Les silex sont constitués de silice quasiment pure, plus ou moins hydratée, amorphe ou crypto-cristalline. L'origine des silex a longtemps été l'occasion de débats intenses. Les silex ne sont pas des roches sédimentaires au sens strict, en ce sens qu'il n'y a pas eu dépôt de silex comme il y a dépôt de galets, de sable, de carbonate ou de sel. Les rognons de silex croissent in situ au sein de sédiments carbonatés déjà déposés, pendant la diagenèse. Les débats intenses concernent le moment de cette croissance : (1) pendant la diagenèse précoce, au sein de sédiments carbonatés encore meubles faiblement enfouis sous une très faible épaisseur de boue, (2) ou, au contraire, pendant une diagenèse plus tardive, au sein de calcaires déjà compactés, assez profondément enfouis sous une pile sédimentaire. Il est probable que les deux situations et tous leurs intermédiaires existent.
Les boues sédimentaires sont rarement purement carbonatées, du fait de la présence de silice dissoute dans l'eau de mer et de nombreux organismes planctoniques (diatomées, radiolaires) ou benthiques (spongiaires) à test ou spicules siliceux. Cette silice est en générale dispersée (plus ou moins régulièrement) dans la boue sédimentaire. Dans le cas de la craie, la boue planctonique contenait quelques fractions de pourcent de tests siliceux, dispersés dans une immense majorité de coccolithes (test de Coccolithophoridés). Les eaux circulant dans le sédiments lors de la diagénèse dissolvent localement les tests siliceux dans les niveaux les moins riches en silice, silice qui pourra re-précipiter autour de germes de nucléation, en particulier dans les strates initialement les plus siliceuses. Les masses siliceuses croissent ainsi et forment ces masses irrégulières, les rognons de silex.
En croissant, ces silex peuvent englober partiellement ou totalement des élément pré-existants comme des fossiles. Les joints de stratification, certaines bioturbations comme des terriers… peuvent localement jouer le rôle de drains et peuvent également piéger la silice et être des sites privilégiés de précipitation de silex. Souvent, la silice se substitue au carbonate des fossiles, en particulier des oursins, sans changer la forme du fossile. On parle du phénomène d'épigénie. Les oursins fossiles de la craie, initialement en calcite comme tous les échinodermes, sont souvent épigénisés en silex.
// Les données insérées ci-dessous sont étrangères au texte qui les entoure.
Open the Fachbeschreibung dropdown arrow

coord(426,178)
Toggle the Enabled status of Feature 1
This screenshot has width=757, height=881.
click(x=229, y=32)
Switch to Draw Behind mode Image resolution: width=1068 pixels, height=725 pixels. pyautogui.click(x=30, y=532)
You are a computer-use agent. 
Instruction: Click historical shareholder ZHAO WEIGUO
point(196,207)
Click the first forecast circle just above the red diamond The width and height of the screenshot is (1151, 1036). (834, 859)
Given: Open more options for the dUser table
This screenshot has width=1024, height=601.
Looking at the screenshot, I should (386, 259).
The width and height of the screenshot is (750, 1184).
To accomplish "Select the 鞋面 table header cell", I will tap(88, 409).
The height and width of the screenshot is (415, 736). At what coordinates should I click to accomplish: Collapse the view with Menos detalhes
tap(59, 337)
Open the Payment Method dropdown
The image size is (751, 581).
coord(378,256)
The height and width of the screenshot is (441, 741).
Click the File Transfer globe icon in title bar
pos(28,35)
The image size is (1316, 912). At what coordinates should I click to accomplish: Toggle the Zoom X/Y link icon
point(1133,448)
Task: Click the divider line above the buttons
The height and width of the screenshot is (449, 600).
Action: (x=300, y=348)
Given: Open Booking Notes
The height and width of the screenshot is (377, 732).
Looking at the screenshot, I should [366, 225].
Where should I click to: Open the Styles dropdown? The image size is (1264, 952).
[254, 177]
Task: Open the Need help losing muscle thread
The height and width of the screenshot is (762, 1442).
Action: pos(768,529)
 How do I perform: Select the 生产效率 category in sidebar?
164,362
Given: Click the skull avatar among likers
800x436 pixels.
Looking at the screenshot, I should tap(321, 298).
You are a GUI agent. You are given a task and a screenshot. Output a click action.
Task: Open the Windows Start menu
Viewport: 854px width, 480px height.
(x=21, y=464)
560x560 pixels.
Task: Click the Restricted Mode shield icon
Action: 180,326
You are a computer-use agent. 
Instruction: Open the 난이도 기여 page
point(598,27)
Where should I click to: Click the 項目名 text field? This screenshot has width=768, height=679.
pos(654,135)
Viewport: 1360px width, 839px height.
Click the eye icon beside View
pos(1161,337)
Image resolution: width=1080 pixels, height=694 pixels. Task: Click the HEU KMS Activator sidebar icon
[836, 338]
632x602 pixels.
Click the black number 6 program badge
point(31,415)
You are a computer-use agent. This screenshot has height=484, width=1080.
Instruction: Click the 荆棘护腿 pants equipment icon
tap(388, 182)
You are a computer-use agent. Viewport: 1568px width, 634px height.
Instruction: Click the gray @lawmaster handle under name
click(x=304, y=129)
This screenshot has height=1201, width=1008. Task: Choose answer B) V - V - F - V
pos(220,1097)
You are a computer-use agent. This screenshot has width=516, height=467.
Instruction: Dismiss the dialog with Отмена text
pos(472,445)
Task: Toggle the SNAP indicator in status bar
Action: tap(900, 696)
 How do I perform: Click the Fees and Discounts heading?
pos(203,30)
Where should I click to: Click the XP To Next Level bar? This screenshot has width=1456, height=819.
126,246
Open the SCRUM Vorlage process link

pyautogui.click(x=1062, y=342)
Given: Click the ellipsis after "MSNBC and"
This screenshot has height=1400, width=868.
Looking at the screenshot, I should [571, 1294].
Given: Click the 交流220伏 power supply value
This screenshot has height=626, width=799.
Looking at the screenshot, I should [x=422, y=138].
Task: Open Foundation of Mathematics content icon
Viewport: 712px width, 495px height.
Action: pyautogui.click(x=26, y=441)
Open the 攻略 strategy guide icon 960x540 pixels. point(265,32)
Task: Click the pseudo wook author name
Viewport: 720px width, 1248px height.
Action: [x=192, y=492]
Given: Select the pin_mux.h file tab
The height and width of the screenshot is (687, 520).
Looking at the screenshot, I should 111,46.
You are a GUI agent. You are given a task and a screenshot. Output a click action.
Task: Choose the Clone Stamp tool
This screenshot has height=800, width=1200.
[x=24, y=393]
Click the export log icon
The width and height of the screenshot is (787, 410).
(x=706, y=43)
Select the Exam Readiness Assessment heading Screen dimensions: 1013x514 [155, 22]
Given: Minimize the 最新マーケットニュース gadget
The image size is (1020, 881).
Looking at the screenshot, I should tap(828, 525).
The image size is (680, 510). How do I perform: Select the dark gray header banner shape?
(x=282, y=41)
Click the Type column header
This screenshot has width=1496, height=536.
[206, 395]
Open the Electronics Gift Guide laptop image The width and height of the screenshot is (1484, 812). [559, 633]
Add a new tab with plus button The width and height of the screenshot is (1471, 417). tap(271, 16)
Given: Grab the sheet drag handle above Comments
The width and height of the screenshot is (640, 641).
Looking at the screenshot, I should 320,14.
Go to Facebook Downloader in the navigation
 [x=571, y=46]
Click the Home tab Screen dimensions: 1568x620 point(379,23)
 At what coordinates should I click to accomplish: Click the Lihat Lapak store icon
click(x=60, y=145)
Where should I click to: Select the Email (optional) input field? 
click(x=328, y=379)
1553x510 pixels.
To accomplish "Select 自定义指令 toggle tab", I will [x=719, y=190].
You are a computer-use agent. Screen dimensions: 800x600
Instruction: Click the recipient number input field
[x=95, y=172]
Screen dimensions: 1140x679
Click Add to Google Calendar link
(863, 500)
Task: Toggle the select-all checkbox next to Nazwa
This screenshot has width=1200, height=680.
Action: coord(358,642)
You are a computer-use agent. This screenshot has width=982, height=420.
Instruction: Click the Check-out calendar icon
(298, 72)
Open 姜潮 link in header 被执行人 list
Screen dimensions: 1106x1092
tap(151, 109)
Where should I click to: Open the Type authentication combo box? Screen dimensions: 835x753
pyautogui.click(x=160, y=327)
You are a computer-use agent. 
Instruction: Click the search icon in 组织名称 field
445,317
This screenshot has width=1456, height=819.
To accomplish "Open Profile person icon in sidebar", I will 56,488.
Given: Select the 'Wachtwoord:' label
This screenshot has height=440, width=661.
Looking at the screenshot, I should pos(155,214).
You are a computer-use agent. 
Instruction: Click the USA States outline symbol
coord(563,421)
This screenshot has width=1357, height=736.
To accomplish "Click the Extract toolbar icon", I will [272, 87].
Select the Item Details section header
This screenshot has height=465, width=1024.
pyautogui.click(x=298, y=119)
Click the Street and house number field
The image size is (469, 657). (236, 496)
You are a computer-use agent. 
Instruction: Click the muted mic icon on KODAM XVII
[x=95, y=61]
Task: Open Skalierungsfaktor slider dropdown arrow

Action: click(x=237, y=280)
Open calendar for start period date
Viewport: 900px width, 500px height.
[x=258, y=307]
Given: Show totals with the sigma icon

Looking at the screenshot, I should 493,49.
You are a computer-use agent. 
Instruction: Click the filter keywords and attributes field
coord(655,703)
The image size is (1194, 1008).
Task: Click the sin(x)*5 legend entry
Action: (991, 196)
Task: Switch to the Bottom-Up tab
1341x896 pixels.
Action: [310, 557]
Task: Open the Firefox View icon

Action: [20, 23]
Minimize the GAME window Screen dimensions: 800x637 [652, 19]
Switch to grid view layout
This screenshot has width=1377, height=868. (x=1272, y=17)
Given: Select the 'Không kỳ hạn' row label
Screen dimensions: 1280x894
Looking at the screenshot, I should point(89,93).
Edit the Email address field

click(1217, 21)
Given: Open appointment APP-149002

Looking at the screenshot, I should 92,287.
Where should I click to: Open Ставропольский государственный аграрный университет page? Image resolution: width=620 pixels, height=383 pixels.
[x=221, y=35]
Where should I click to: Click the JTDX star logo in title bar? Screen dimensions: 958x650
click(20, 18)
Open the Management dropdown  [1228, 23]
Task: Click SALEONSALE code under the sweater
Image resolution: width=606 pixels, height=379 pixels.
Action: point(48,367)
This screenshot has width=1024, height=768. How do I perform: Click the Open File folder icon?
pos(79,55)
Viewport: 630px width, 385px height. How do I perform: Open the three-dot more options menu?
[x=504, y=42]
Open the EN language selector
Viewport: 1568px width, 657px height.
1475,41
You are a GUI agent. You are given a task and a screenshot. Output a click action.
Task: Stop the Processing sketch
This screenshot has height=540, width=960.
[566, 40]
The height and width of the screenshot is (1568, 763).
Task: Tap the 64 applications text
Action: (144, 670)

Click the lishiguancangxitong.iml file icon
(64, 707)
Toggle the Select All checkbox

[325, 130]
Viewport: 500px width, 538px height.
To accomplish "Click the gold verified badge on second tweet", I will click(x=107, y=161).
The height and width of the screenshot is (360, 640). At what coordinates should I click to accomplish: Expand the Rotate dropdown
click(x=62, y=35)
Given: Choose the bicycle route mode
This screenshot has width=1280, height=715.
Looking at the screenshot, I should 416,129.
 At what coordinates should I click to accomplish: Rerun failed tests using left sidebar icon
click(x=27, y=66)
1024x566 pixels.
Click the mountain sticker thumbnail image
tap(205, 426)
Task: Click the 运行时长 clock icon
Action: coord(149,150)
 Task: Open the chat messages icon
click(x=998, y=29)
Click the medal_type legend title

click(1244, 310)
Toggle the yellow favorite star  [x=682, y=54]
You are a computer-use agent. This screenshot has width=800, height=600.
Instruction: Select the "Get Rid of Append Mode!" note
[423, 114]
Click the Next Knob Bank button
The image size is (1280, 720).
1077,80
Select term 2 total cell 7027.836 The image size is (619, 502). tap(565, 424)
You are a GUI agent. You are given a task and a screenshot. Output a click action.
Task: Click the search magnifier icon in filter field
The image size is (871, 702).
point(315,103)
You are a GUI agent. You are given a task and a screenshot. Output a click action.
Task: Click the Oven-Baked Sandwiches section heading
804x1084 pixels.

Les deux images suivantes montrent un fossile d'oursin silicifié, partiellement englobé par un rognon de silex.
Il n'y a pas que des oursins fossiles dans le Crétacé supérieur de Naours, mais aussi d'autres fossiles comme des inocérames, des ammonites… De tels fossiles (parfois signalés par les gestionnaires du site) peuvent être découverts au gré de la visite.